Can you use Euros In Croatia? What money do I take to Croatia? All of these questions and more are answered in this guide to Croatian Currency.
Croatia just transitioned from our previous local currency, the Croatian Kuna, to the European euro. This guide will explain what is now the currency in Croatia and how to pay for things while in Croatia now that we are a part of the eurozone.
What Is The Currency In Croatia – What Currency Is Used In Croatia
As Croatia is a member of the European Union, many people coming on vacation to Croatia ask this question what currency is used in Croatia? As of January 1, the official currency in Croatia is the European euro, also shown as EUR; each euro is divided into 100 euro cent coins.
It used to be the Croatian Kuna until December 31st, 2022.
Can I Use American Dollars In Croatia
Since Croatia heavily relies on the tourist dollar, many shops and small tour operators will take your American dollars if they are desperate not to lose the sale to someone else.
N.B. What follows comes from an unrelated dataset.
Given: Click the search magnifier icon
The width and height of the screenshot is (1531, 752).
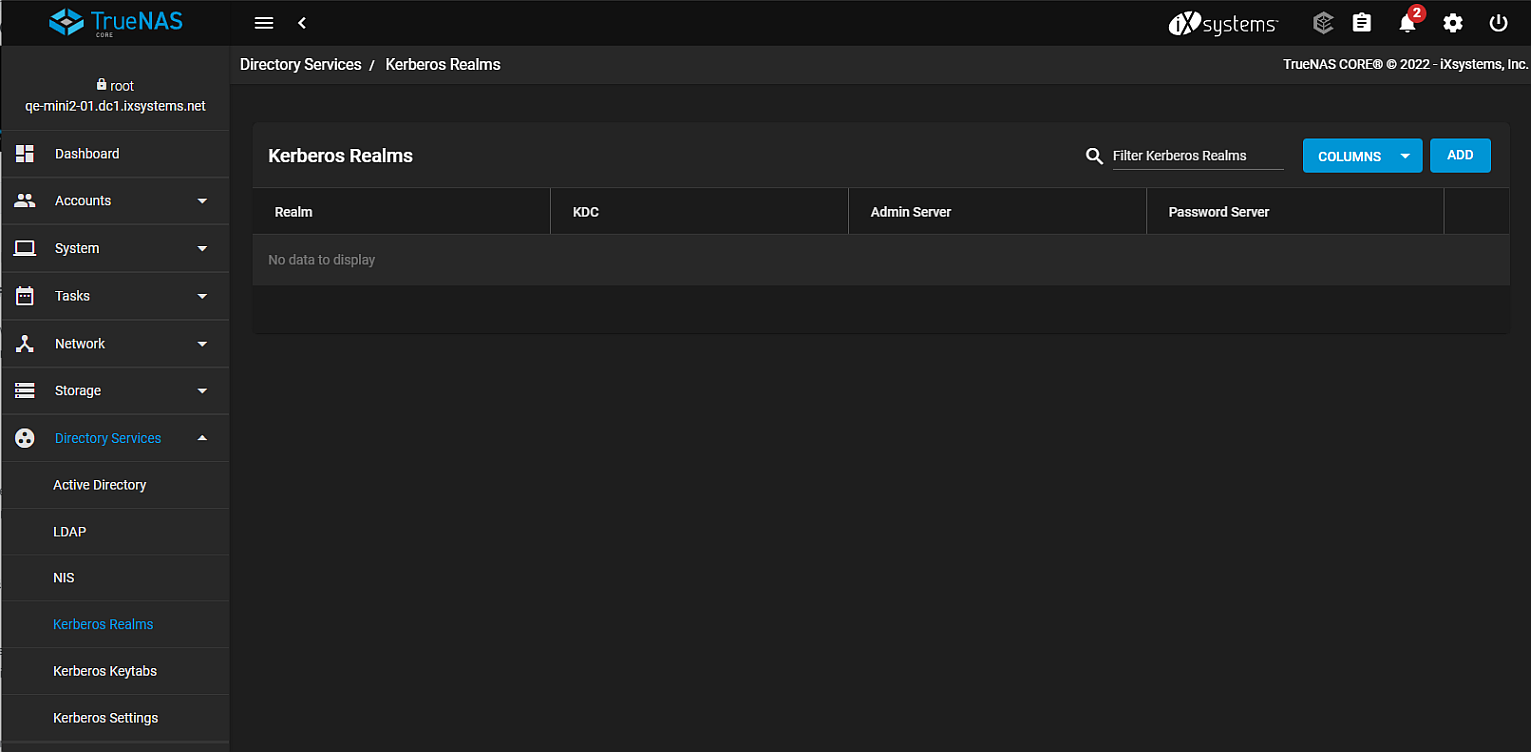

Though be prepared, the exchange rate they give you will be horrendous, and your change will be given to you in euros.
Do They Accept Euros In Croatia – What Is The Currency Of Croatia
YES! Finally, you can use euros in Croatia, now that the official Croatan currency is the euro.
Using A Cash Or Credit Card In Croatia
Everyone is always wondering if they should bring cash or a debit/credit card on vacation to Croatia.
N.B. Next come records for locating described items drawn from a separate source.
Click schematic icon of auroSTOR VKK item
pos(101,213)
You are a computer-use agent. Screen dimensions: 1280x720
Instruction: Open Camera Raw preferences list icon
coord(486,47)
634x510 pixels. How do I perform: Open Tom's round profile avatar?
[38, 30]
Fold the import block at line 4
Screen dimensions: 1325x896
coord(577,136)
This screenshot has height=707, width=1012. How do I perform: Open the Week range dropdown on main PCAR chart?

After 21 years of traveling to Croatia, I can say you should use both. You will need a combination of the two, and many businesses take cards.
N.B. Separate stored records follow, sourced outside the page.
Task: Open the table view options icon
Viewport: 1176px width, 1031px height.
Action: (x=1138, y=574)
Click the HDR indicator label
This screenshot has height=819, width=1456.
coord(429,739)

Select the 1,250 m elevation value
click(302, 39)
You will need cash for small purchases. ATMs are located on practically every corner (though less so on the smaller islands), so you can easily withdraw cash throughout your vacation. When you start to use the ATM, you’ll be asked to select your language, and English is always one of the options.
If you only have cards – ask before you sit down and enjoy your cocktails and dinner to be sure the place accepts cards.
Tipping In Croatia – Cash Or Card
If you want to leave a tip, you could round up the bill and tell them you don’t want the change, which would be very appreciated. In higher-class restaurants, e.g., fine dining, the most common amount is to leave 10% – 15% of the bill total as a tip if you feel the server deserves it.
That said, how do you pay your tip? Cash or card?
If you’re paying the bill by card, you won’t find the facility to leave a tip this way, so you would have to leave cash on the table for the waiter instead.
The euro is divided into cents and, like all currencies, uses a combination of coins of note.
Croatian euro banknotes are found in the following denominations:
5, 10, 20, 50, 100, 200, 500 – although I have not yet seen a 5oo in Croatia!
Croatian euro coins come in eight denominations:
1, 2, 5, 10, 20, and 50 cents, and 1 and 2 euros.
All these coins are legal tender in all countries of the eurozone.
Where To Get Euros In Croatia
It is always nice to have cash on you when you land in a new country – that said, you’ll easily find ways to get euros in Croatia.
Exchanging money in Croatia is very easy; you can withdraw cash from ATMs or at one of the many money exchange points which are located all over the country. You’ll find them in city centers and shopping malls.
Croatian Euro Coins
Is Croatia Expensive
Yes. If you’re wondering, “Is Croatia a cheap place to travel” I am sorry to say that you have missed that boat; it is no longer cheap unless you compare it to Paris or New York.
Compared to its Balkan neighbors, the prices in Croatia are much higher. Especially in places like Dubrovnik, Split & popular islands.
I have noticed that in the last year, accommodation on the Croatian coast has risen by 30% over the past two years. Croatia is now more expensive than Spain and Greece, and it seems (as a local!) prices are rising on a daily basis.